■ **DATA LISTING**
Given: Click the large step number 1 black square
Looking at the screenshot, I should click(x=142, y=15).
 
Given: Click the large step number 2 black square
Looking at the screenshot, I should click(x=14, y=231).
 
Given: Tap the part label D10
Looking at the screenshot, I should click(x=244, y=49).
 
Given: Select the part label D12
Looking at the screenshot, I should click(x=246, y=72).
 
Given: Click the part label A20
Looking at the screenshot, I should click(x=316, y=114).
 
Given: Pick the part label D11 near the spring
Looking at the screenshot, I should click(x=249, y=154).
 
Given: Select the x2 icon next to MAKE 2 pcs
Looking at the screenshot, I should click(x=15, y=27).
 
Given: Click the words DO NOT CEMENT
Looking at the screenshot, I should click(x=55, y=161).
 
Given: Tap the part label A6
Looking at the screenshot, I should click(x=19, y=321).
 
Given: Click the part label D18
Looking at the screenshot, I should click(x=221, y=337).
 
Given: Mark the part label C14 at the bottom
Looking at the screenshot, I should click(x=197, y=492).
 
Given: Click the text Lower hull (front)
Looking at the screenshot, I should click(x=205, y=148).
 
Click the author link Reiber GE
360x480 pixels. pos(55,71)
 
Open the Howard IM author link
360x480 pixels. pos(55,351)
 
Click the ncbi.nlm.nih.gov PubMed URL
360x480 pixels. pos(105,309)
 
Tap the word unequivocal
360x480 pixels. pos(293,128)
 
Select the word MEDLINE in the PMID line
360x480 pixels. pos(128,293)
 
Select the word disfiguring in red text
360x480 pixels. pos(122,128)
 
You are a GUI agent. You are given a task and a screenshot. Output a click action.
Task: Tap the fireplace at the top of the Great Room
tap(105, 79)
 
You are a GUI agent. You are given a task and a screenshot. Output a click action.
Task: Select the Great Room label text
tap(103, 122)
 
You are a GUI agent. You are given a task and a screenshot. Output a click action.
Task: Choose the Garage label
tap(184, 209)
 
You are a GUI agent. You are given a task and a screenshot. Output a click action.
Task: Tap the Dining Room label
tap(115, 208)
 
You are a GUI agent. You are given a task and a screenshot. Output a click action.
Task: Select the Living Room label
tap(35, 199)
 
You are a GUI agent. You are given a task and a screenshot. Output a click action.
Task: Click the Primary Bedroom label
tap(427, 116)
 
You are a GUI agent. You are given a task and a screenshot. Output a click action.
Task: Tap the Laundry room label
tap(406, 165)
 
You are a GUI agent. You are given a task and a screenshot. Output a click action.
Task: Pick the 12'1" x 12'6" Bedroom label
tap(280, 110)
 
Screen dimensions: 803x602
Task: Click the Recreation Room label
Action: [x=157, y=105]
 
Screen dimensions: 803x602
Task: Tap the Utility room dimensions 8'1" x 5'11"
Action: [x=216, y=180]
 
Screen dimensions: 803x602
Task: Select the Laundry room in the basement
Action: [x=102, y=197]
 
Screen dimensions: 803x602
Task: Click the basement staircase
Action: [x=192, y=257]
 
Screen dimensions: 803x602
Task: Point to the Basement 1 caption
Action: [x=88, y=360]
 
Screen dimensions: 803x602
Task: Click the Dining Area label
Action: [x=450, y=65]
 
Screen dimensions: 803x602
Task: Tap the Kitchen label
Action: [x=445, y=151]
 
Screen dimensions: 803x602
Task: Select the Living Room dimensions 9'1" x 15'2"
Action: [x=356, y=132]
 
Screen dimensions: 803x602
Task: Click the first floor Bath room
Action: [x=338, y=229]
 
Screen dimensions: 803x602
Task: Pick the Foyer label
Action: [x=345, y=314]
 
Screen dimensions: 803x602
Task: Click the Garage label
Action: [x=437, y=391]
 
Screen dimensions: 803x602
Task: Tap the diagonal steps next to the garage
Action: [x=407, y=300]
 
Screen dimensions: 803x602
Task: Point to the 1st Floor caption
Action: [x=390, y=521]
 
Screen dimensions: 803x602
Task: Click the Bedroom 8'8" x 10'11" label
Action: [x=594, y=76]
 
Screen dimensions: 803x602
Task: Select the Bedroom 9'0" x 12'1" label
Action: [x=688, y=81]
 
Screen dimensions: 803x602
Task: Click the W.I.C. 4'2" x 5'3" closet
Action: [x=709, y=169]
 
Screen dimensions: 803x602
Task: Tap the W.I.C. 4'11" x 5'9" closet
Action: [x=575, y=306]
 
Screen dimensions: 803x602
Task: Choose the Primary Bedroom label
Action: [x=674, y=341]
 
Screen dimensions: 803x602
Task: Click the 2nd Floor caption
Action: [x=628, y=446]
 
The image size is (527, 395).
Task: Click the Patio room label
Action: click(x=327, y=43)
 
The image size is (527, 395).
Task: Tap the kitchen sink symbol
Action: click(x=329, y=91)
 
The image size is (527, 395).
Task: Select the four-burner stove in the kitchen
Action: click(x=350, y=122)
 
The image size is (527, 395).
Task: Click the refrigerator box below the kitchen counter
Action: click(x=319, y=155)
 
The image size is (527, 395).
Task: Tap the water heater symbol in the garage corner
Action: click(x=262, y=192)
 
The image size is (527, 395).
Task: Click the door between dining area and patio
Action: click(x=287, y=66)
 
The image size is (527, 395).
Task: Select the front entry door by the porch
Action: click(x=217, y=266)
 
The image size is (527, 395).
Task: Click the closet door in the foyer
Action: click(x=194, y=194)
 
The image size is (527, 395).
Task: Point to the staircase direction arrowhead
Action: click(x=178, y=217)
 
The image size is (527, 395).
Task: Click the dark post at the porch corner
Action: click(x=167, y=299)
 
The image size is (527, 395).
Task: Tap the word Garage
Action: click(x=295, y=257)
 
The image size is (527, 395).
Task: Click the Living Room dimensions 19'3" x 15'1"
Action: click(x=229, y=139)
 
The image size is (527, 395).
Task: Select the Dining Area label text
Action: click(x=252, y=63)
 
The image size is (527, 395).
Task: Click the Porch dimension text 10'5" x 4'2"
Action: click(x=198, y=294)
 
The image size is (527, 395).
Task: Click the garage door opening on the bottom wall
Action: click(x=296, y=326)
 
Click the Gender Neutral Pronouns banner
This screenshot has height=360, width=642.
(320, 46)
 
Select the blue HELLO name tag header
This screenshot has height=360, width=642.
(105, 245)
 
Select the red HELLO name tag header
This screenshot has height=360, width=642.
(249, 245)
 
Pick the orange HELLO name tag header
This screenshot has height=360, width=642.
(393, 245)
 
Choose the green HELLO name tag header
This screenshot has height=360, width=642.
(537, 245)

■ **TASK REQUIREMENTS**
Reproduce every line from the start of the entries through the line containing "tap(103, 122)", both ends included and requests kept. Multiply each coordinate value in the answers by 2.45, rounding to the nearest whole number with halves rounded up, and leave all other numbers unchanged.

■ **PROBLEM SOLUTION**
Given: Click the large step number 1 black square
Looking at the screenshot, I should click(x=348, y=37).
 
Given: Click the large step number 2 black square
Looking at the screenshot, I should click(x=34, y=566).
 
Given: Tap the part label D10
Looking at the screenshot, I should click(x=598, y=120).
 
Given: Select the part label D12
Looking at the screenshot, I should click(x=603, y=176).
 
Given: Click the part label A20
Looking at the screenshot, I should click(x=774, y=279).
 
Given: Pick the part label D11 near the spring
Looking at the screenshot, I should click(x=610, y=377).
 
Given: Select the x2 icon next to MAKE 2 pcs
Looking at the screenshot, I should click(x=37, y=66).
 
Given: Click the words DO NOT CEMENT
Looking at the screenshot, I should click(x=135, y=394).
 
Given: Tap the part label A6
Looking at the screenshot, I should click(x=47, y=786).
 
Given: Click the part label D18
Looking at the screenshot, I should click(x=541, y=826).
 
Given: Mark the part label C14 at the bottom
Looking at the screenshot, I should click(x=483, y=1205).
 
Given: Click the text Lower hull (front)
Looking at the screenshot, I should click(x=502, y=363).
 
Click the author link Reiber GE
360x480 pixels. pos(135,174)
 
Open the Howard IM author link
360x480 pixels. pos(135,860)
 
Click the ncbi.nlm.nih.gov PubMed URL
360x480 pixels. pos(257,757)
 
Tap the word unequivocal
360x480 pixels. pos(718,314)
 
Select the word MEDLINE in the PMID line
360x480 pixels. pos(314,718)
 
Select the word disfiguring in red text
360x480 pixels. pos(299,314)
 
You are a GUI agent. You are given a task and a screenshot. Output a click action.
Task: Tap the fireplace at the top of the Great Room
tap(257, 194)
 
You are a GUI agent. You are given a task and a screenshot. Output a click action.
Task: Select the Great Room label text
tap(252, 299)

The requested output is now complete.